● The task: When a line in the data below includes "This", count it; then give only the total.

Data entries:
============================================================

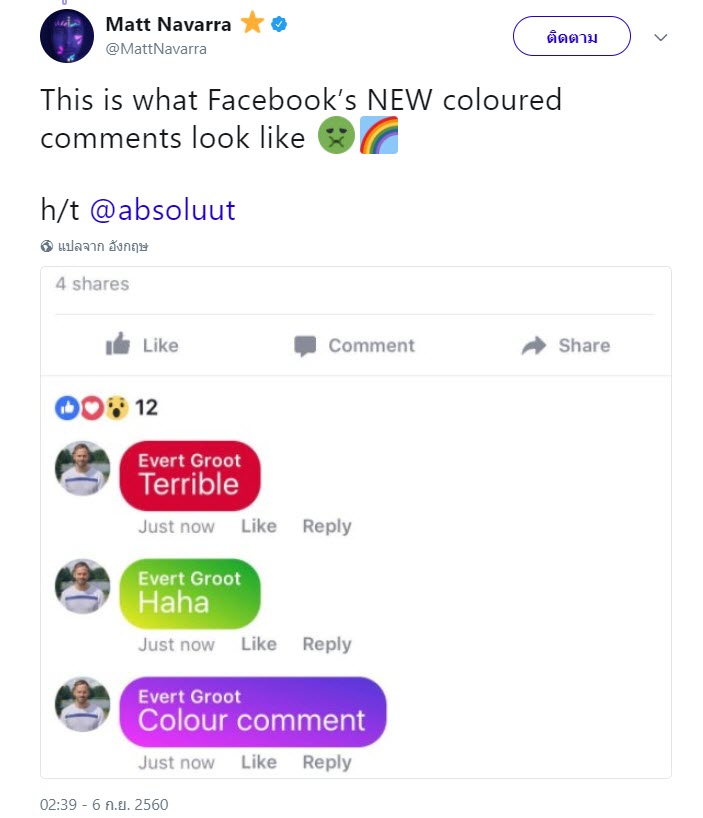Screen dimensions: 703x818
Task: Reply to Evert Groot's Haha comment
Action: click(325, 644)
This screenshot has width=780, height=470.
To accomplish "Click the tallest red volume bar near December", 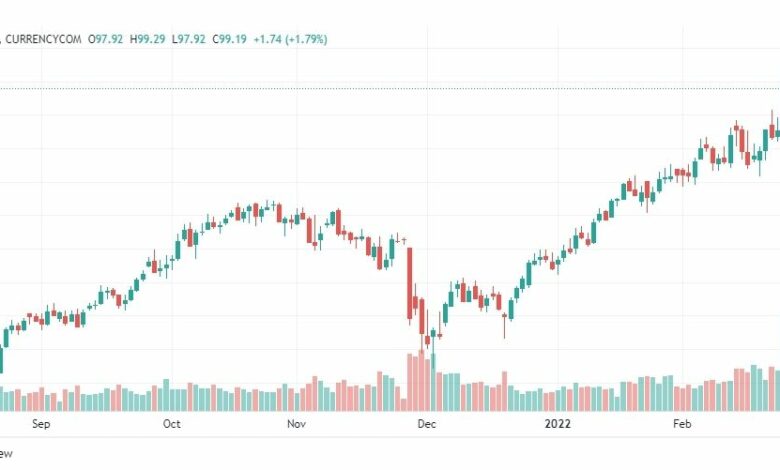I will (x=421, y=380).
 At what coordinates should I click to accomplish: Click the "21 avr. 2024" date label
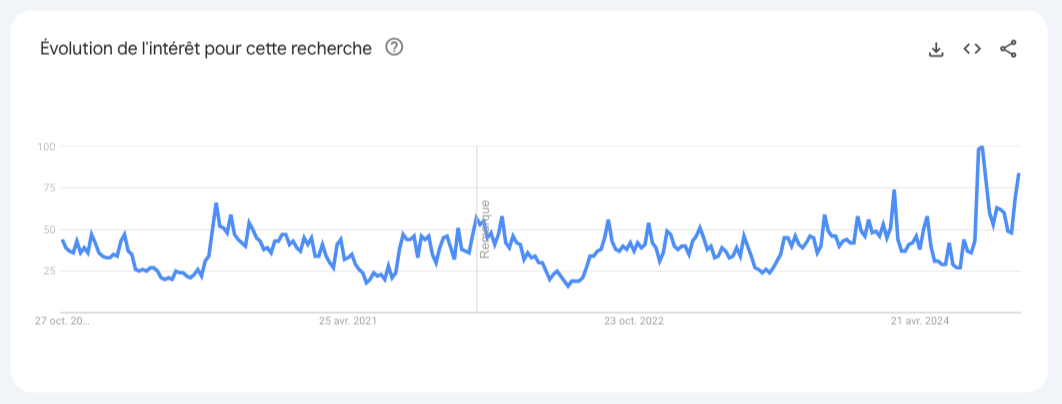920,321
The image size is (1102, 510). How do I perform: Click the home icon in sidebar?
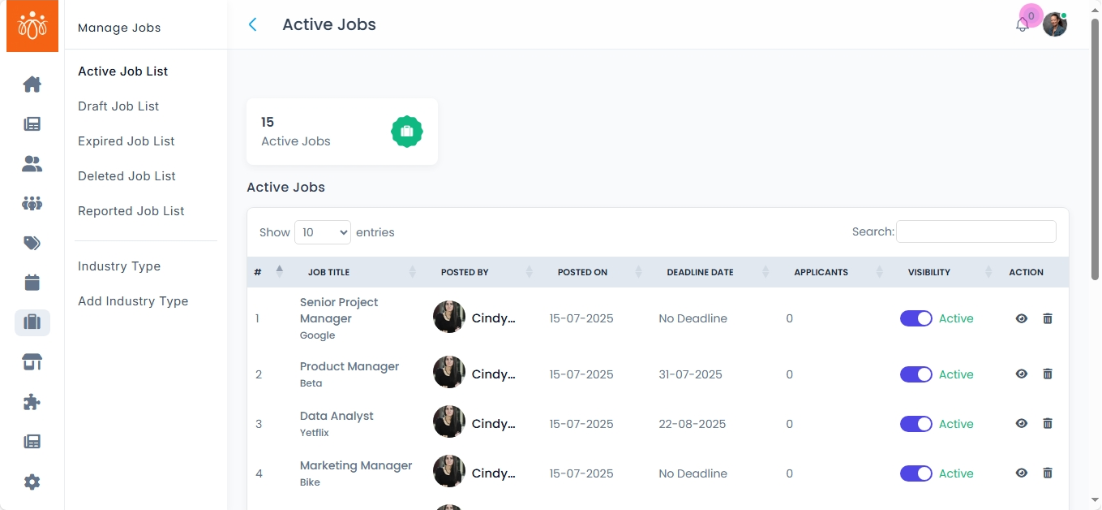[x=32, y=85]
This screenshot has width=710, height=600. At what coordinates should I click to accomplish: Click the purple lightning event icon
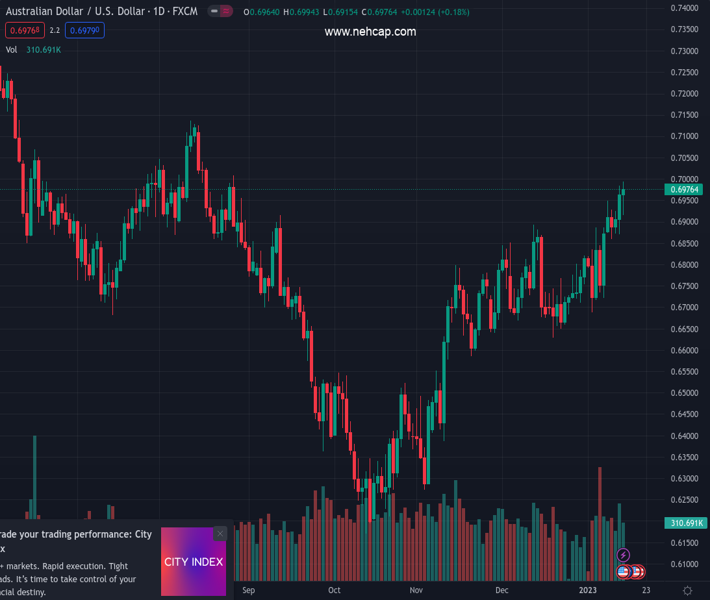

============================================================

● Output of the task: 2